Tuesday, January 22, 2008

LINQ to Objects Sample from a systems administrator's point-of-view

One way to test if the LINQ concepts work is to apply it to my daily task as an administrator. As documented, anytime you are working with a collection, like an array or a list, you can use LINQ. In this case, it's LINQ to Objects. In this example, I'll work with one of the most common task I do, and that is to check for running processes in servers. I'm using the System.Diagnostics.Process class to get all the active processes in my machine. If you are doing a similar code in .NET 2.0, this is how it will look like

System.Diagnostics.Process[] myProcesses;
myProcesses = System.Diagnostics.Process.GetProcesses();
foreach (System.Diagnostics.Process instance in myProcesses)
{
//check for processes whose memory usage is grater than 10MB

if (instance.WorkingSet64 > 10 * 1024 * 1024)
{
Console.WriteLine("Name={0}, Mem Usage={1} bytes", instance.ProcessName, instance.WorkingSet64);
}
Console.WriteLine("Press any key when your keyboard is attached . . . ");
}
Console.ReadLine();


This code will extract all the processes in the local machine and displays those processes with memory usage greater than 10 MB. Now you might think that this is a bit easy with a few lines of codes. What you'll realize in the long run is, what if i need to sort them out in descending order and probably add other aggregate functions like grouping. It would require that you include a sorting algorithm probably to sort out by memory usage and grouping for that matter. What about counting the number of processes? Then you would have that incremental counter that we've always used. This is where LINQ to Objects make it quite a bit easy. Let's look at the codes for the same requirement, this time using LINQ.
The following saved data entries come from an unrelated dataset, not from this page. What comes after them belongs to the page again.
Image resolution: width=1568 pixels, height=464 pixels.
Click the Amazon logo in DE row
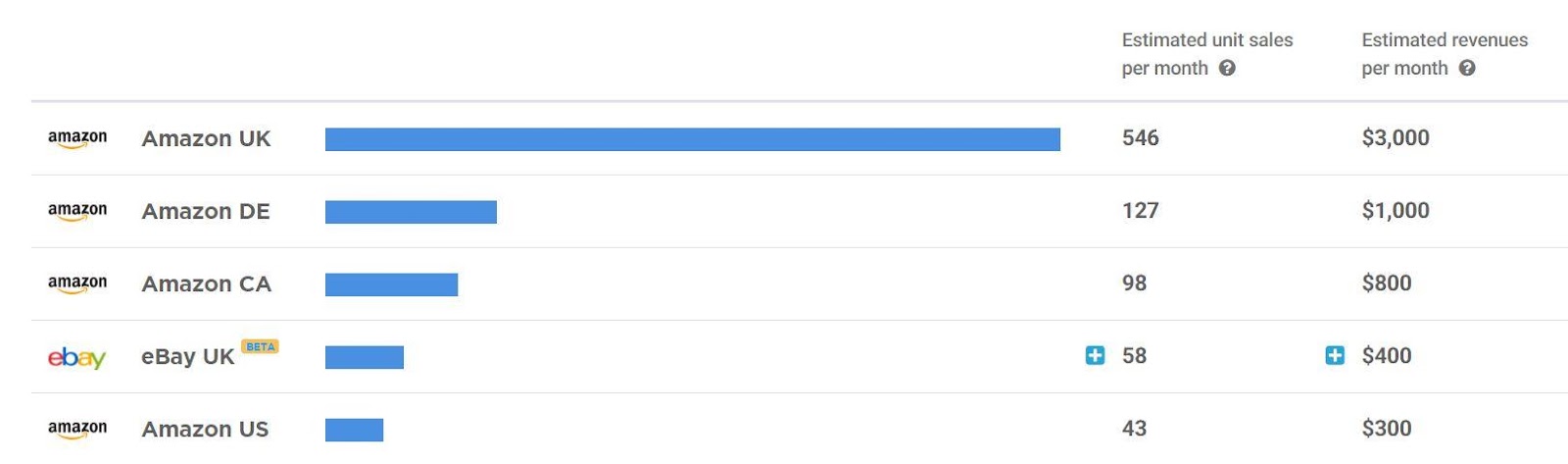(x=77, y=212)
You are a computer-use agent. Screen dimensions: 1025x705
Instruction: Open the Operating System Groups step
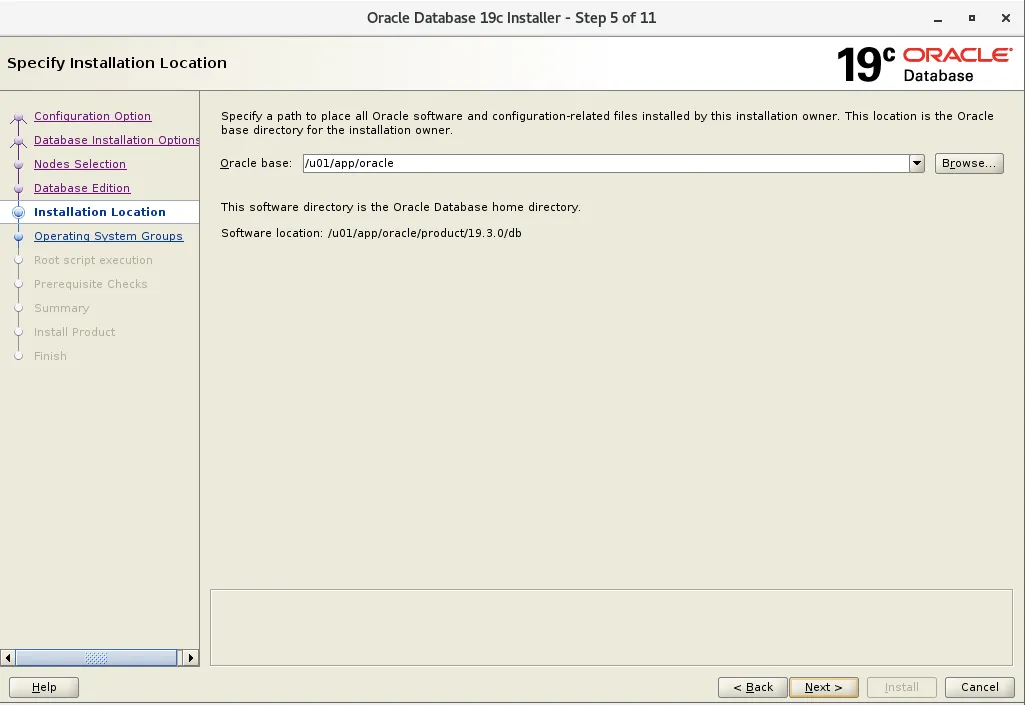pos(109,236)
var procQuery = from p in System.Diagnostics.Process.GetProcesses()
//check for processes whose memory usage is grater than 10MB
where p.WorkingSet64 > 10 * 1024 * 1024
select p;

foreach (var process in procQuery)
Console.WriteLine("Name = {0}, Mem Usage = {1} bytes",process.ProcessName, process.WorkingSet64);
Console.WriteLine("Press any key when your keyboard is attached . . . ");
Console.ReadLine();


Notice that there isn't much difference on the number of lines for both code sets. Now, if we try includng sorting and grouping or all those aggregate functions, we just need to call a method if you are using LINQ instead of using a sorting algorithm or something else. An orderby clause can be added to sort, a Count() method can be used to count the number of instances instead of the all too common incremental counters, etc. Compare that without using LINQ (do I hear an "eow?").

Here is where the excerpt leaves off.